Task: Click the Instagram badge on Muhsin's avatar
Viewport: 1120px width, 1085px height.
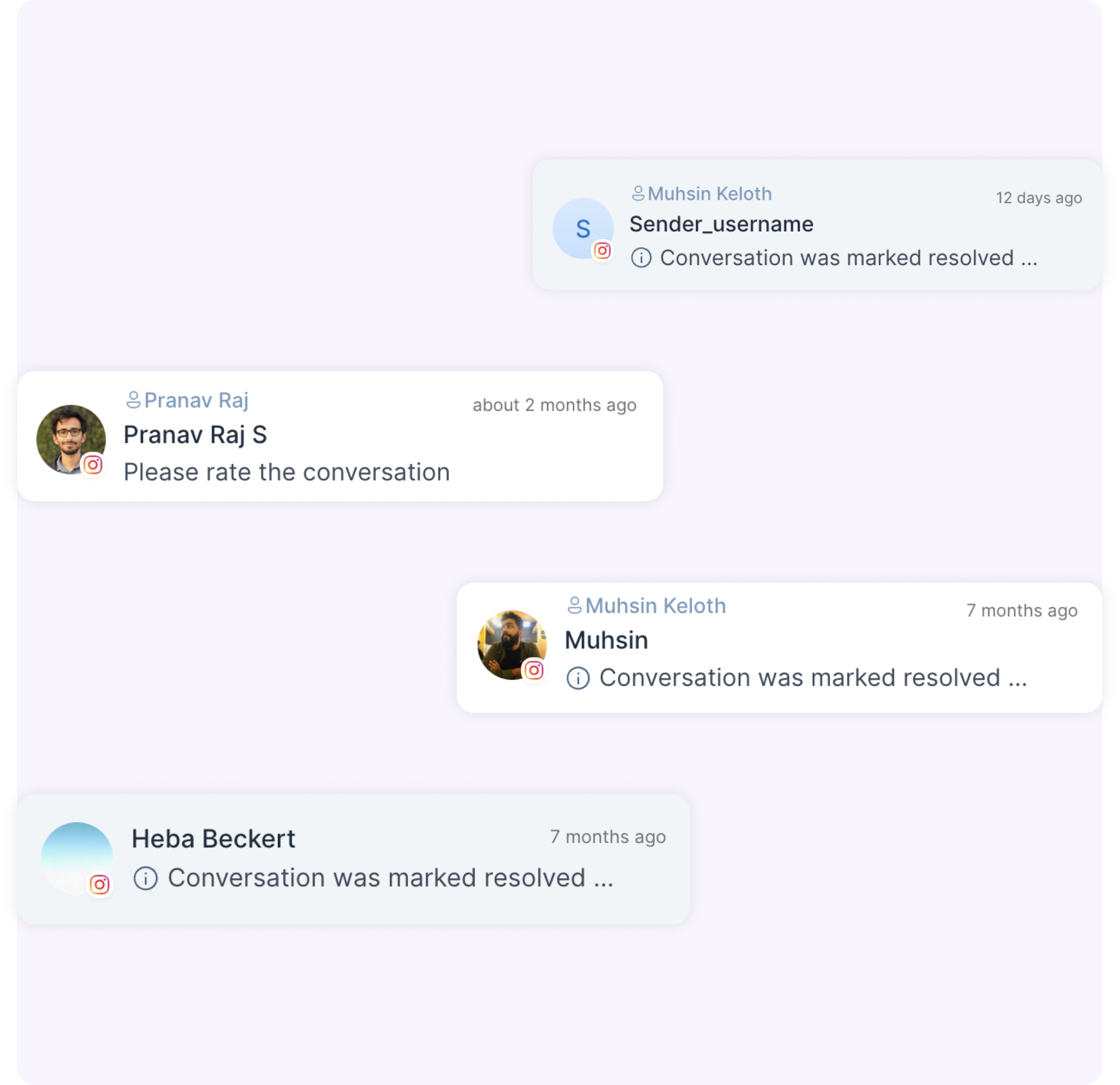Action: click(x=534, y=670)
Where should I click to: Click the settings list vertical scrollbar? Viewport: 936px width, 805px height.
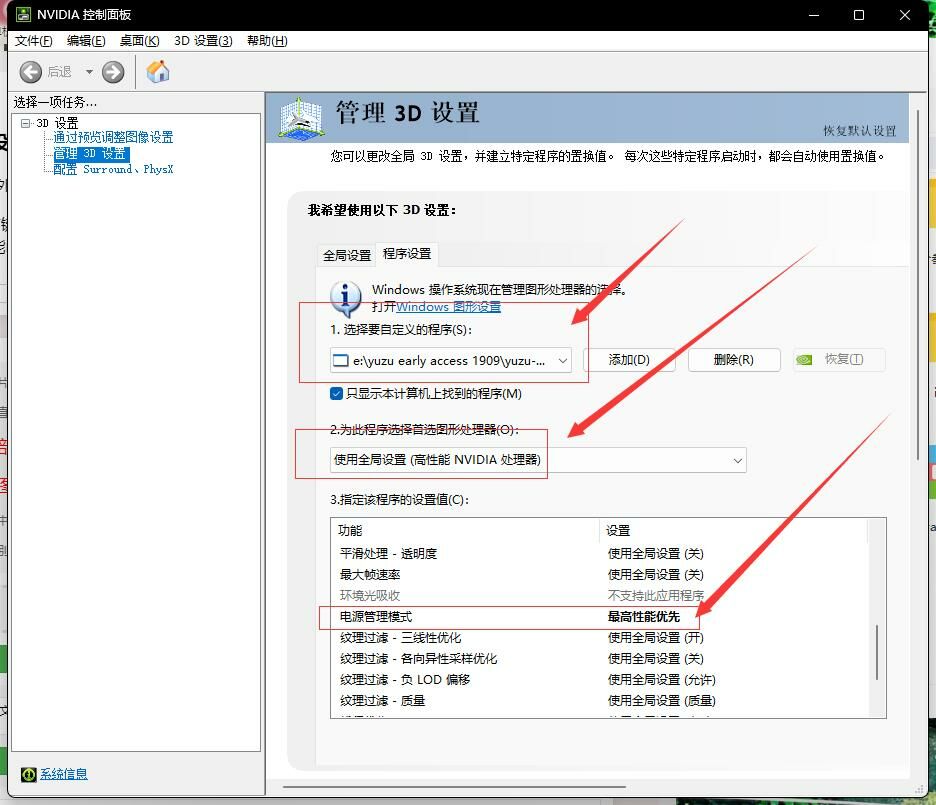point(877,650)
...
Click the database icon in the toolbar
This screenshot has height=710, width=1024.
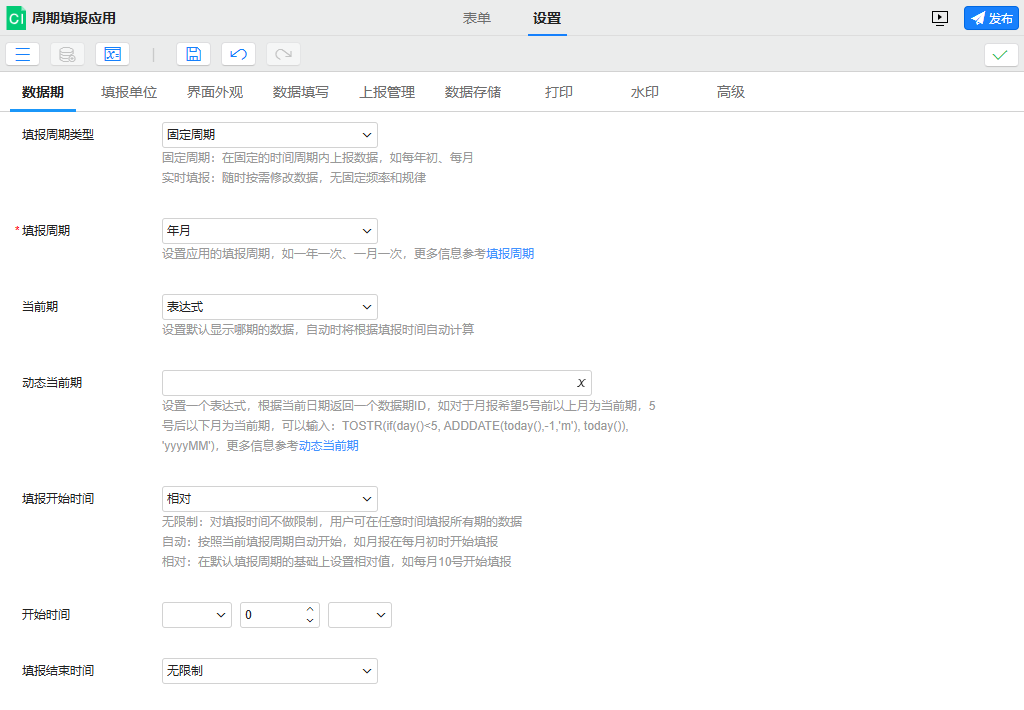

§ **TASK DIRECTIONS**: Transcribe, exactly and without additions, the lines of the records above, beginning with the line that contains "Click the database icon in the toolbar" and ending with the line that contains "This screenshot has height=710, width=1024.", both included.

§ **RESPONSE TO THIS TASK**:
Click the database icon in the toolbar
This screenshot has height=710, width=1024.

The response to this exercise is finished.